Young salmon populations are to mapped in the first national electrofishing survey, which will provide a statistically robust measure of their numbers in Scottish rivers.
Between July and September biologists and volunteers will carry out electrofishing as a method of capturing and counting fish at more than 800 randomly selected sites across 27 regions of the country.
Electrofishing uses equipment with electricity flowing through it to capture the fish, carried out by trained teams without injuring the young salmon.
The project - jointly funded by the Scottish Government, the Scottish Environment Protection Agency (SEPA) and Scottish Natural Heritage (SNH) - will provide an accurate estimate of numbers of young salmon in Scottish rivers, while also providing fisheries trusts and boards with valuable information to supplement extensive local surveys, which many have conducted for decades.

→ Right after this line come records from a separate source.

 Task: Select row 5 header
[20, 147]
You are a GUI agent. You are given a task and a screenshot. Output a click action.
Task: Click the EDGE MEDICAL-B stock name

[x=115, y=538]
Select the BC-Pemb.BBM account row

Environment secretary Roseanna Cunningham said: “We are already assessing the populations of adult salmon but this new national survey is a significant milestone, which will help us estimate the numbers of young salmon in our rivers.

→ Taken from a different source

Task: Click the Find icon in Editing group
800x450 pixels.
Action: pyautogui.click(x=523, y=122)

“The data gathered will also help SEPA classify electrofishing sites and SNH report on the condition of Atlantic salmon and freshwater pearl mussels in Special Areas of Conservation.
“This ground-breaking initiative is a great example of the partnership working that is essential if we are to safeguard the future of this iconic species.”
Iain Sime, SNH freshwater and wetlands group manager said: “It’s wonderful to see this project come to fruition.
“It’s an exciting opportunity to report on the health of the ‘king of fish’ on a national scale for the first time, and to measure the health of Scotland’s rivers that are designated for the conservation of salmon.
“The monitoring will go a long way to helping us all ensure salmon continue to thrive in our rivers.”
SEPA and SNH have contributed a combined £132,000 to the monitoring programme, which will be delivered locally by fisheries trusts and district salmon fishery boards between July and September 2018.